Exercise aim: Scan the data below for lines holding the word "agent", and copy each line found.

————

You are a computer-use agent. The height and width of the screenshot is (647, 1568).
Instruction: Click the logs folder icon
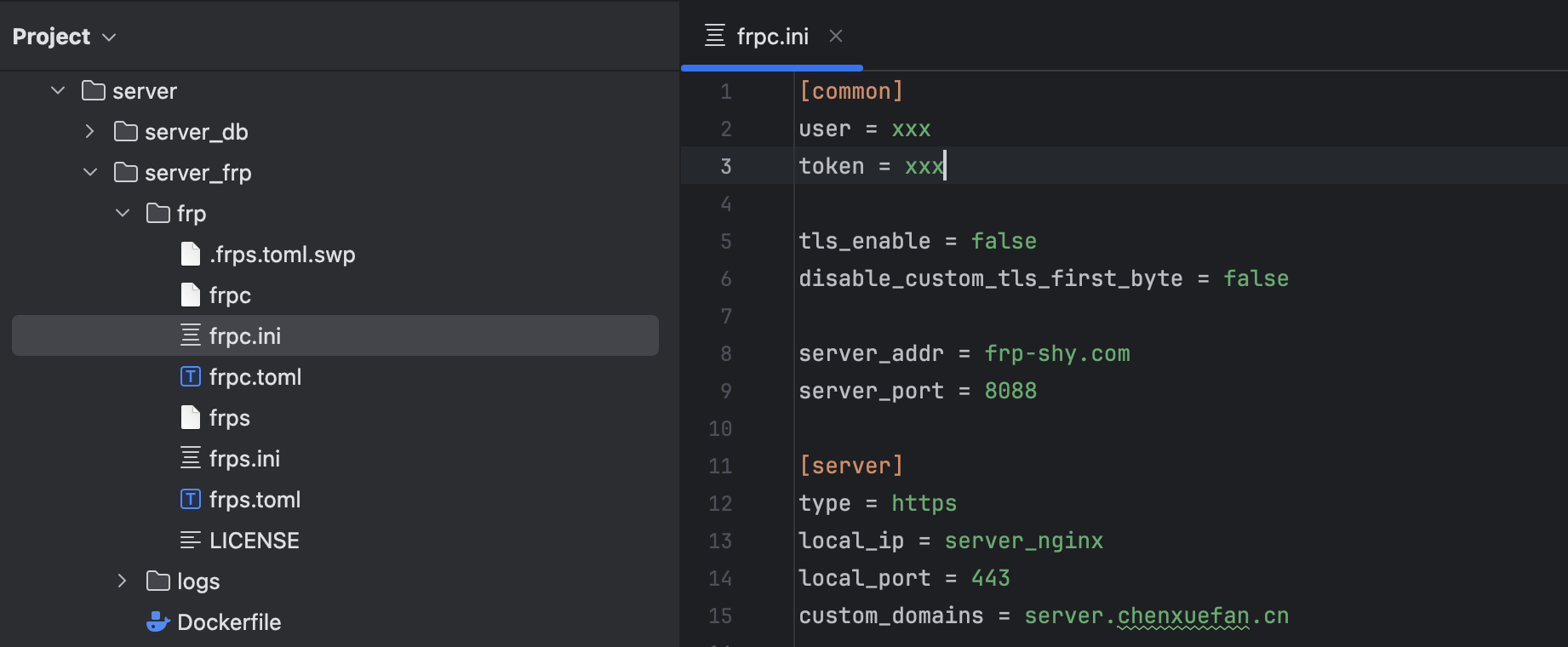[x=158, y=581]
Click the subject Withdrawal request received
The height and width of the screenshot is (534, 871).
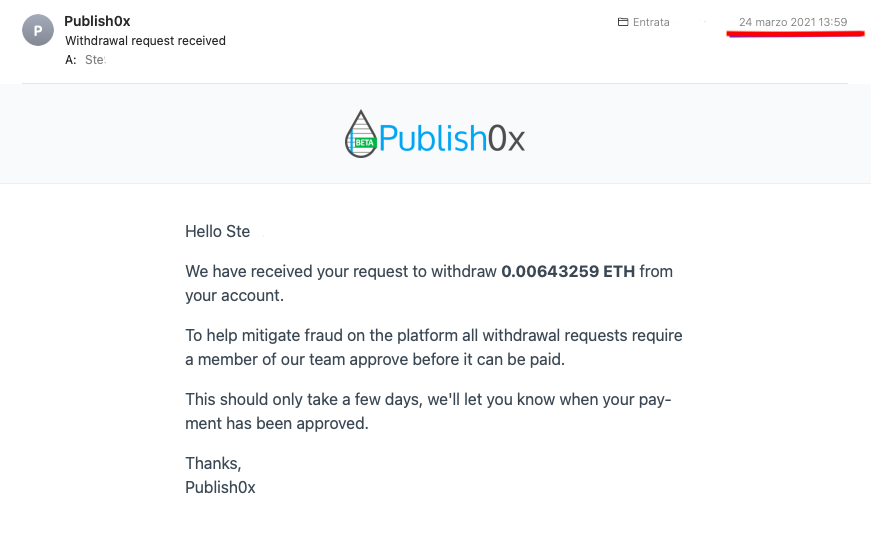coord(146,41)
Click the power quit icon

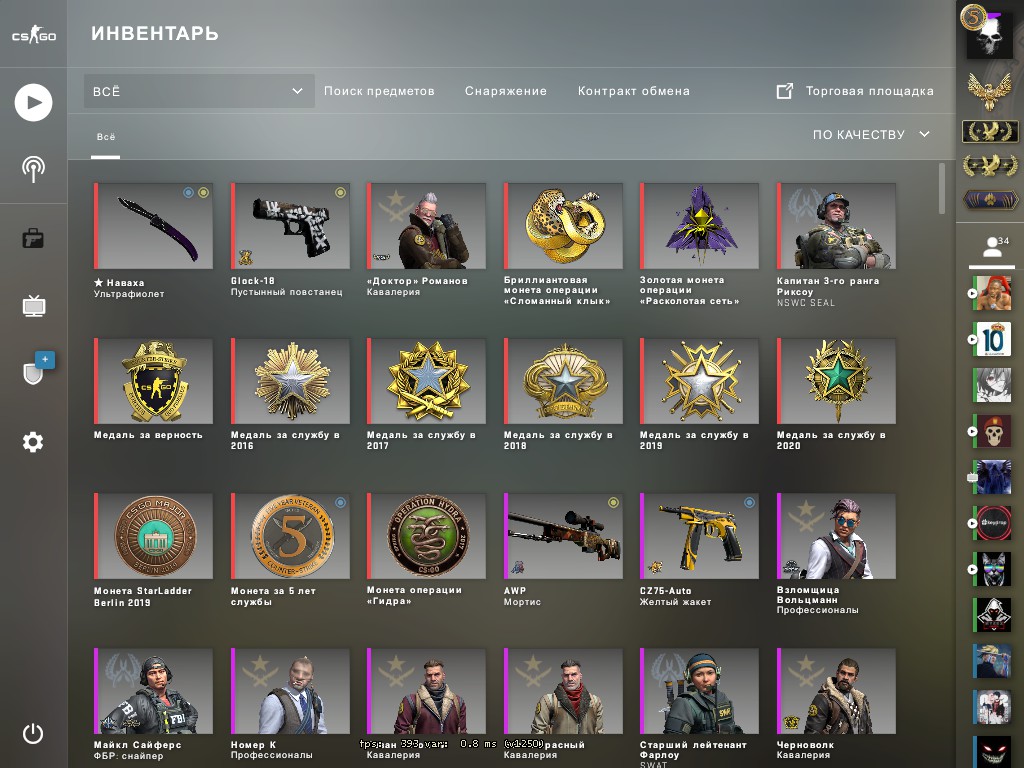(33, 733)
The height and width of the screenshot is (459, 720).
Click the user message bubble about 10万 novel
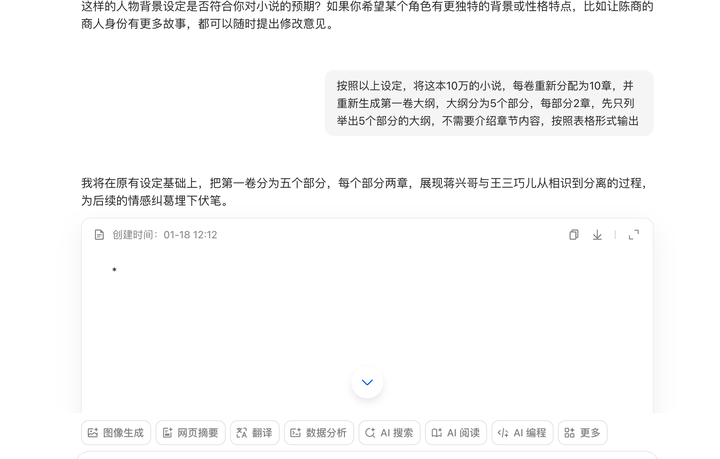(x=488, y=103)
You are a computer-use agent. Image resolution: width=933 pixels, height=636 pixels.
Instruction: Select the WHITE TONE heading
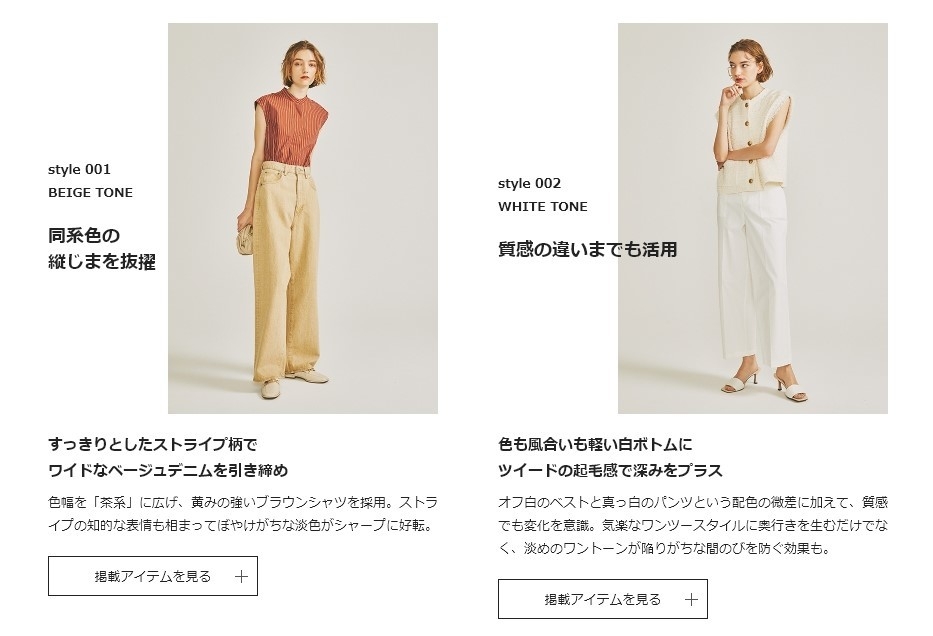tap(543, 207)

————

Your response:
You are a computer-use agent. The height and width of the screenshot is (647, 1568).
You are a computer-use agent. Image resolution: width=933 pixels, height=636 pixels.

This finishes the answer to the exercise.